The New Scientist has an interesting article that uses mathematical modeling of transnational corporation ownership data to map the concentration of economic wealth.
Neat, right?
The article mentions what's useful (mapping the architecture of the economy, checking for stability, calculating exposure) and what's not (determining which individuals actually control the capital).
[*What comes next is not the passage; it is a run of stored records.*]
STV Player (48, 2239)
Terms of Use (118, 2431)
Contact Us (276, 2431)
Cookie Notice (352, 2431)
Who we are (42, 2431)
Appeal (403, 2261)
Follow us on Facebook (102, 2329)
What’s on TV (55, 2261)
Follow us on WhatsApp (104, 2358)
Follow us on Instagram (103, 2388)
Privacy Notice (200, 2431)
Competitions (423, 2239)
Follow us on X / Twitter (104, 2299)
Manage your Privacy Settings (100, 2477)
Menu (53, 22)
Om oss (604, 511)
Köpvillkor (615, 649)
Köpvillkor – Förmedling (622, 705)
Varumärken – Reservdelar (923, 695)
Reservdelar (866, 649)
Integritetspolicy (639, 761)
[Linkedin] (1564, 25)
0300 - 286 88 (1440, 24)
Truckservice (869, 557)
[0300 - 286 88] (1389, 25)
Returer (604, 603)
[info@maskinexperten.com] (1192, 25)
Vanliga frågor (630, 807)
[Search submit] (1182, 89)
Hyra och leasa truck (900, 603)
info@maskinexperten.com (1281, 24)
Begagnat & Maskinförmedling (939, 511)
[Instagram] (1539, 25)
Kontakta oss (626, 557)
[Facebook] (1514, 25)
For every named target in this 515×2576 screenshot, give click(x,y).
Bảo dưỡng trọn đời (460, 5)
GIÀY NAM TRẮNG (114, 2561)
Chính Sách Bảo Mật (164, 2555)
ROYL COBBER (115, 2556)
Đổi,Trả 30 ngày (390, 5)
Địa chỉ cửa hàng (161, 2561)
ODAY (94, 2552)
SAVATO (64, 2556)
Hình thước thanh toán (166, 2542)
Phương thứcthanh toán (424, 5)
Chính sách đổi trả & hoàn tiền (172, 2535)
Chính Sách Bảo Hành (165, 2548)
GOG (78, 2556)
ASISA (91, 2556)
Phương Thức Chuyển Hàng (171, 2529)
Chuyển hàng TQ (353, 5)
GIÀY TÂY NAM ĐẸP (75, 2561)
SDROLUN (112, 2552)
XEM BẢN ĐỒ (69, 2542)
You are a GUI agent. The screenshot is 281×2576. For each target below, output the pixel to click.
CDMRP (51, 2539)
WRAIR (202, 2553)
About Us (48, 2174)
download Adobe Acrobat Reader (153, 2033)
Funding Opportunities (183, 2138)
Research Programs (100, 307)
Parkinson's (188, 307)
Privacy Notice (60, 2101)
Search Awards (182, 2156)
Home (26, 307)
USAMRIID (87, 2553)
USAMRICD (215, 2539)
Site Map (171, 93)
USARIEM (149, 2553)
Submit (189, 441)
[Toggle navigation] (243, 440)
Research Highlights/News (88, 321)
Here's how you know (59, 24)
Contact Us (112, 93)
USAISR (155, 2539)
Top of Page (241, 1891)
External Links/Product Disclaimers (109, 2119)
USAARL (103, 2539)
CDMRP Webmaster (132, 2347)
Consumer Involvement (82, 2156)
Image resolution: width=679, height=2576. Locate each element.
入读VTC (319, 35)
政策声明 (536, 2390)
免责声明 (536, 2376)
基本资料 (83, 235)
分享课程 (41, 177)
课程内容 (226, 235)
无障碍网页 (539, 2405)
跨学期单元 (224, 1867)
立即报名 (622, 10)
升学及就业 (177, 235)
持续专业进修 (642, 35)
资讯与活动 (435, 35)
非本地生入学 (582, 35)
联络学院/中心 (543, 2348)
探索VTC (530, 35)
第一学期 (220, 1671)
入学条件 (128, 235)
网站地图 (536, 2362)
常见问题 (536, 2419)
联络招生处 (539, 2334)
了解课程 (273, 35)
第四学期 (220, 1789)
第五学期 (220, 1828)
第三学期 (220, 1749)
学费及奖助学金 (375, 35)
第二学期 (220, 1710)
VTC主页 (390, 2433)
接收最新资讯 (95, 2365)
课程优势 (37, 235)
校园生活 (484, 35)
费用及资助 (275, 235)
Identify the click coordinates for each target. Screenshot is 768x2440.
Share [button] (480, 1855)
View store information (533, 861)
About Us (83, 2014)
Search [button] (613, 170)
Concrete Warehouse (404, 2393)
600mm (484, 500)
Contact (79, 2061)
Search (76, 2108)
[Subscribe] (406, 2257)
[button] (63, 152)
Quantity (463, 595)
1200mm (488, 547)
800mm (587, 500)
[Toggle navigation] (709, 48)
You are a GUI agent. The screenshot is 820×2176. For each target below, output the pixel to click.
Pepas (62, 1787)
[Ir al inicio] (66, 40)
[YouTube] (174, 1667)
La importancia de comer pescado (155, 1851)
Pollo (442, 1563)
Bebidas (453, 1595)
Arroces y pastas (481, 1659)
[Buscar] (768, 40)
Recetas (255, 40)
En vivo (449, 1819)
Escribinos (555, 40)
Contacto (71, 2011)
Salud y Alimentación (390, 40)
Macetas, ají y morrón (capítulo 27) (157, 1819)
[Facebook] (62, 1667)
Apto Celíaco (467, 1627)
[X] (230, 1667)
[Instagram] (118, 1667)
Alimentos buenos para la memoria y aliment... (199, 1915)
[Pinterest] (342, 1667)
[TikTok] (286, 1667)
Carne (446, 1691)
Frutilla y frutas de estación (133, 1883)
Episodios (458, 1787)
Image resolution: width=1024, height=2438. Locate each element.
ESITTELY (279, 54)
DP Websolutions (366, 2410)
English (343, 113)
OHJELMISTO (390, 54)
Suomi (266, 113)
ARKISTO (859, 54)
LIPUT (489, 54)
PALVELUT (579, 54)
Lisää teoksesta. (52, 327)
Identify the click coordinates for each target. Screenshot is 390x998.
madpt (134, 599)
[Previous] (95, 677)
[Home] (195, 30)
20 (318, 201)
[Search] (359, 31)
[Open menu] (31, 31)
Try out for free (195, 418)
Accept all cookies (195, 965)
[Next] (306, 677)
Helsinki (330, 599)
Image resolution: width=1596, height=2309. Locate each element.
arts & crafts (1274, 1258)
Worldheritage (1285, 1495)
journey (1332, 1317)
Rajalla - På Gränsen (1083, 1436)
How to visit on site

Protestors that allegedly claim that there is a vast global conspiracy are used as an argumentative foil. The article chortles that such a conspiracy is highly unlikely. I think that most of the protestors and the 99% would completely agree. We have to remember that the 99% is a highly diverse group, with a wide variety of different beliefs, some of which are more well-founded than others. We ought to be very careful when representing the entire group in a certain light based on the beliefs of very few. The way that the paragraph was written, it's ambiguous. One way of reading the sentence is that the protestors are a unified group with some coherent set of claims, one of which is belief in a global conspiracy. By highlighting the conspiracy claim, it suggests that the belief is somehow indicative of the group as a whole, or at least widespread enough to merit mention. Otherwise, the sentence might have been written, "one thing won't chime with conspiracy theorists' claims".
There is one major flaw in reasoning in the article, made by Dan Braha of NECSI: "The Occupy Wall Street claim that 1 per cent of people have most of the wealth reflects a logical phase of the self-organising economy."
Quite simply, this statement is false.